排行榜 收藏 打印 發給朋友 舉報 來源: 作者賜稿    作者:丁士仁
熱度4855票  瀏覽552次 【共0條評論】【我要評論 時間:2012年5月08日 09:38

丁士仁 (蘭州大學伊斯蘭文化研究所,730000)

文章摘要:

“回文”,是我國回族及其先民在歷史發展中曾經使用過的文字,伴隨著回回人語言和身份的轉變,它的內涵也在發生著變化。“回文”從唐宋時期的阿拉伯文字到蒙元時期的波斯文,再經過一段時期的混合語到最後的“小經”,見證了回回從“蕃客”到臣民,再到本土少數民族的變遷。隨著回族的本土化,“回文”也以“小經”的形式最終確定了它的形態。“小經”是我國回族在阿拉伯語和波斯語字母的基礎上創造出來拼寫漢語的一種獨立而完整的文字體系,它屬於漢語的範疇,是我國回族結合本民族的文化傳統,在語言和文字轉化過程中文化創新的結晶。儘管它的使用範圍不斷萎縮,但它迄今仍是一個活的語言,而且還是對漢語音文化的豐富和發展。作為我國少數民族的非物質文化遺產,它應該得到保護和挖掘。

關鍵字:回文 小經 阿拉伯文  波斯文 混合語言

語言是表達思想的聲音媒介,文字是記錄語言的書寫符號。民族的形成跟語言文字有非常密切的關係,它們是民族構成的一大要素。世界上有近6000多個民族,[1]幾乎有同樣多的語言。[2] 但是,有些民族的歷史的發展中創造出了記錄自己語言的符號——文字,有些尚未創造文字,因此,文字往往少於語言。然而,較大的語種基本都有自己的文字體系,而且再小的語種,只要有意創造自己的文字,都有可能實現。

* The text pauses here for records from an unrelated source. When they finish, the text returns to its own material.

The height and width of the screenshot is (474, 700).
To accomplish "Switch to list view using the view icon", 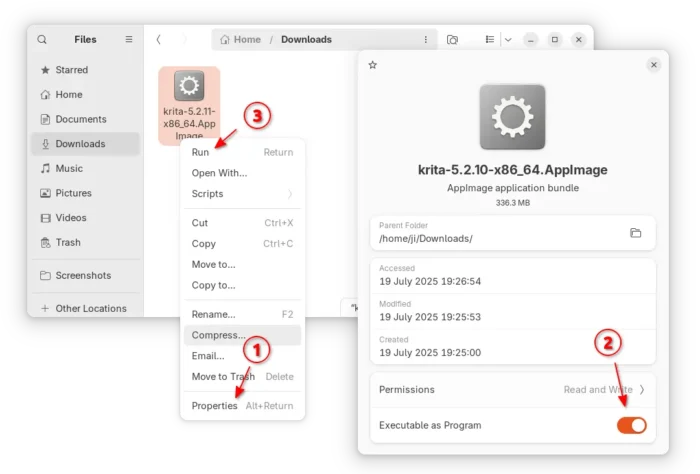I will pyautogui.click(x=489, y=39).
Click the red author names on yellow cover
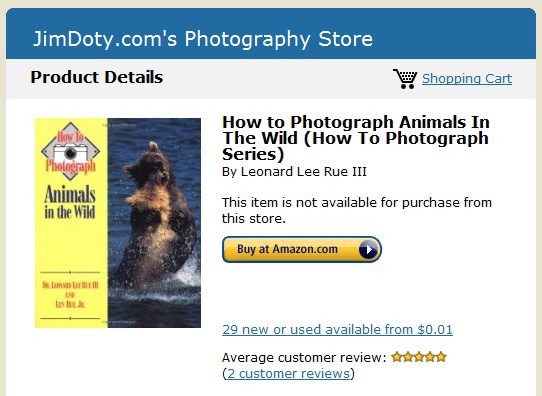Image resolution: width=542 pixels, height=396 pixels. (x=70, y=295)
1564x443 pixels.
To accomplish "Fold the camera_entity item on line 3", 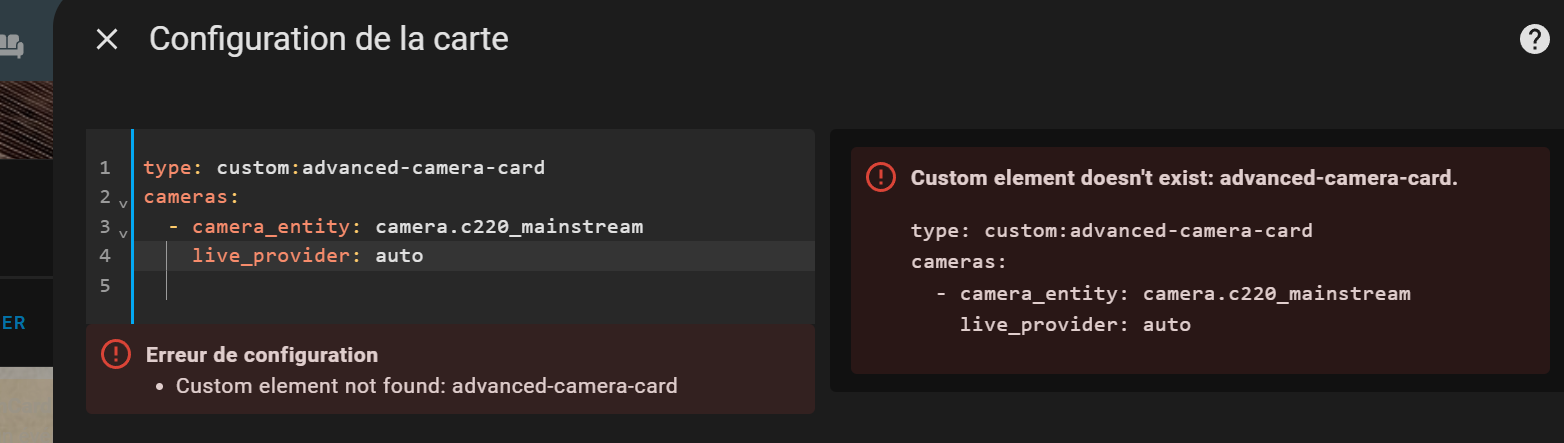I will pos(123,232).
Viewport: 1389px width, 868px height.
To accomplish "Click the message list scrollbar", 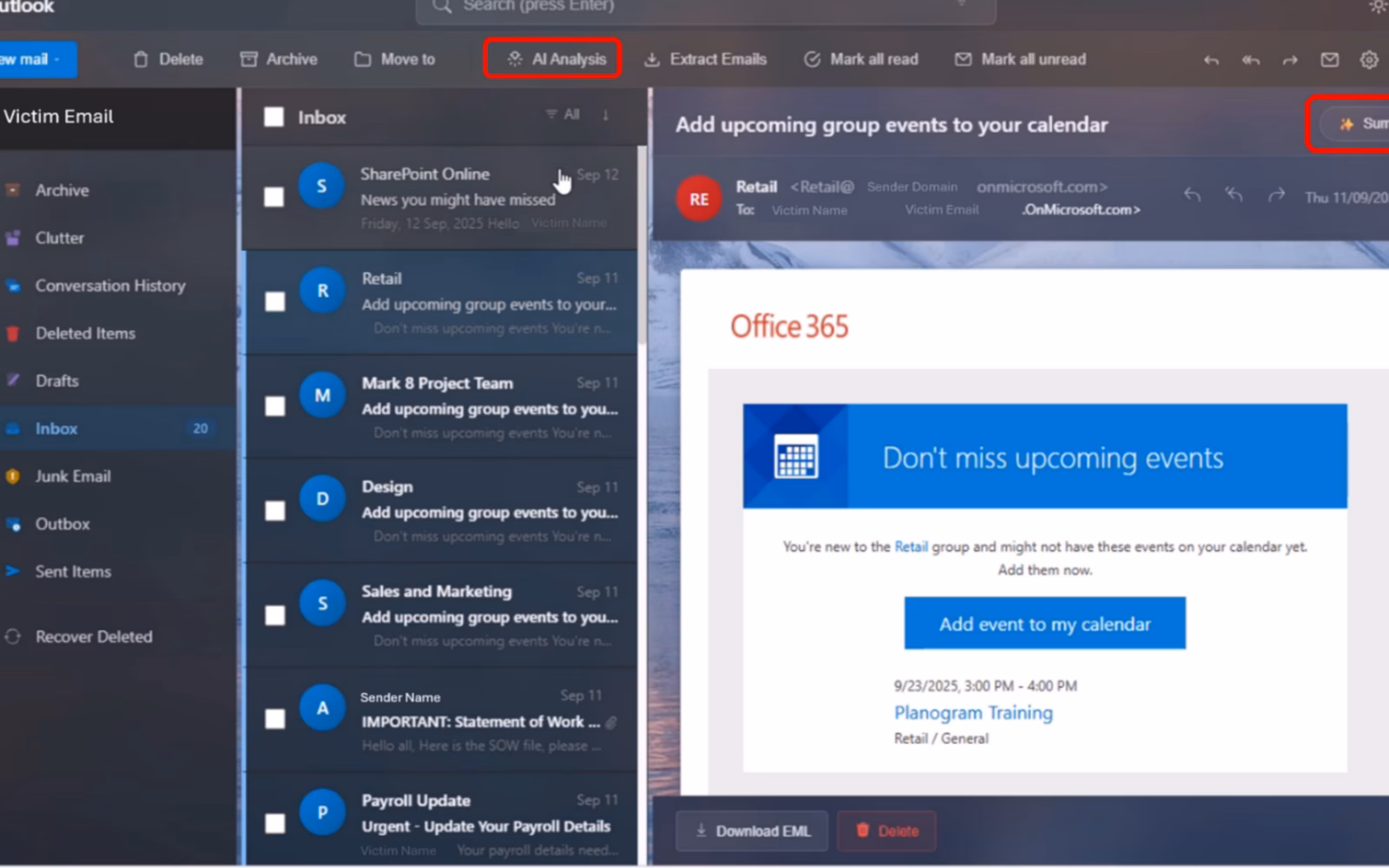I will click(642, 243).
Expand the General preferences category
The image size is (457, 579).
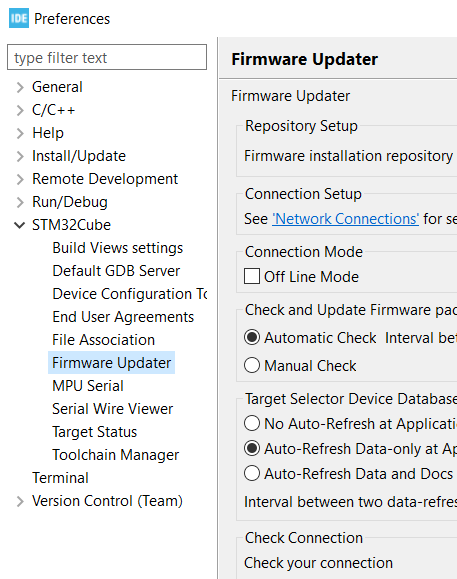(x=20, y=88)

中國的回族,是一個擁有近千萬人口的大民族,相當於一個中小國家的全部人口。她的形成也遵循了自然的規律,即語言的因素起了決定性的作用。唐宋時期,回回的先民——阿拉伯商人入華,操阿拉伯語在各地經商,那時尚屬外國僑民,史稱“蕃客”。蒙元時期,大批中亞穆斯林被蒙古統治者調遣入華,定居中國,成了元朝的公民,由於操波斯文,史稱“回回”。在明朝,回回開始本土化,著漢服,講漢語,一個地道的中國的族群——回族誕生了。中國的回回,從其先民講阿拉伯語,再到波斯語,最後到漢語,是一個非常大的跳躍;其身份從“蕃客”到臣民的轉變,再到本土民族的轉換,發生了質的變化。然而,是伊斯蘭信仰和阿拉伯語的情結,他們始終沒有放棄母語文字的傳統。在元朝的文獻中,波斯語稱為“回回字”或“回回文”[3]。以此類推,唐宋時期回回先民使用的阿拉伯語也可以稱作那時的“回回文”、“回回字”,宋代陶宗儀的《書史要會》介紹的“回回字”就是阿拉伯語[4]。同樣,明中期以後,伴隨著新的民族的產生,出現的一種新文字——“小經”也成了“回回文”和“回回字”的延續和替身。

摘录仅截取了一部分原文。